_PROBLEM TO WORK ON:_ Each of the following records is to be output exactly.

_DATA TO EXAMINE:_

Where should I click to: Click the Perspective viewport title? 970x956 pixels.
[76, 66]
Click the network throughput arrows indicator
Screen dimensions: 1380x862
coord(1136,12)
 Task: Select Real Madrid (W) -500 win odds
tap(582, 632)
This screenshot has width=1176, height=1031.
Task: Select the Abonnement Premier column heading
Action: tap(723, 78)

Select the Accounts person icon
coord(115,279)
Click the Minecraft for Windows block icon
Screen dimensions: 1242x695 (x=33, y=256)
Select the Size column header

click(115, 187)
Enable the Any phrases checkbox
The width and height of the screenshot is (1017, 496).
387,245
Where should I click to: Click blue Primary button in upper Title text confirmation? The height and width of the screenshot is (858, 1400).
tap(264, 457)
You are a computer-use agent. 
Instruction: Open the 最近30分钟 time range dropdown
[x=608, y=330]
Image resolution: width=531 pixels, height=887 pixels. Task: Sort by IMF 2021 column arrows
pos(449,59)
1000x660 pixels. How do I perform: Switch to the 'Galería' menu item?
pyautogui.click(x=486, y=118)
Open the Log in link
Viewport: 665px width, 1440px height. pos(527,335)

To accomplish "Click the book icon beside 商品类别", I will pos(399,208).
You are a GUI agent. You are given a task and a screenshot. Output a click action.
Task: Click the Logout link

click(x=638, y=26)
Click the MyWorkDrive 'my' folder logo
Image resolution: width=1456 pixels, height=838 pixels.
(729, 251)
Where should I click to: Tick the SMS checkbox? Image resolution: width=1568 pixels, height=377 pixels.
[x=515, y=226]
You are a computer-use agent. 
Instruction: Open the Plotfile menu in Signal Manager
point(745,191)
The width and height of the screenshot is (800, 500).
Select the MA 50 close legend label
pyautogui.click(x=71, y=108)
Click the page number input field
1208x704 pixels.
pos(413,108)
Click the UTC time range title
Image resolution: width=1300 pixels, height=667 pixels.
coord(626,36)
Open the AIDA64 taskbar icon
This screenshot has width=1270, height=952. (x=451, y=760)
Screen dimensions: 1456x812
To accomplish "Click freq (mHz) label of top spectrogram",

_SOLUTION TO THE EXERCISE:_
Where should I click to: Click the Perspective viewport title? 970x956 pixels.
[76, 66]
Click the network throughput arrows indicator
Screen dimensions: 1380x862
coord(1136,12)
 Task: Select Real Madrid (W) -500 win odds
tap(582, 632)
This screenshot has width=1176, height=1031.
Task: Select the Abonnement Premier column heading
Action: tap(723, 78)

Select the Accounts person icon
coord(115,279)
Click the Minecraft for Windows block icon
Screen dimensions: 1242x695 (x=33, y=256)
Select the Size column header

click(115, 187)
Enable the Any phrases checkbox
The width and height of the screenshot is (1017, 496).
387,245
Where should I click to: Click blue Primary button in upper Title text confirmation? The height and width of the screenshot is (858, 1400).
tap(264, 457)
You are a computer-use agent. 
Instruction: Open the 最近30分钟 time range dropdown
[x=608, y=330]
Image resolution: width=531 pixels, height=887 pixels. Task: Sort by IMF 2021 column arrows
pos(449,59)
1000x660 pixels. How do I perform: Switch to the 'Galería' menu item?
pyautogui.click(x=486, y=118)
Open the Log in link
Viewport: 665px width, 1440px height. pos(527,335)

To accomplish "Click the book icon beside 商品类别", I will pos(399,208).
You are a GUI agent. You are given a task and a screenshot. Output a click action.
Task: Click the Logout link

click(x=638, y=26)
Click the MyWorkDrive 'my' folder logo
Image resolution: width=1456 pixels, height=838 pixels.
(729, 251)
Where should I click to: Tick the SMS checkbox? Image resolution: width=1568 pixels, height=377 pixels.
[x=515, y=226]
You are a computer-use agent. 
Instruction: Open the Plotfile menu in Signal Manager
point(745,191)
The width and height of the screenshot is (800, 500).
Select the MA 50 close legend label
pyautogui.click(x=71, y=108)
Click the page number input field
1208x704 pixels.
pos(413,108)
Click the UTC time range title
Image resolution: width=1300 pixels, height=667 pixels.
coord(626,36)
Open the AIDA64 taskbar icon
This screenshot has width=1270, height=952. (x=451, y=760)
Screen dimensions: 1456x812
To accomplish "Click freq (mHz) label of top spectrogram",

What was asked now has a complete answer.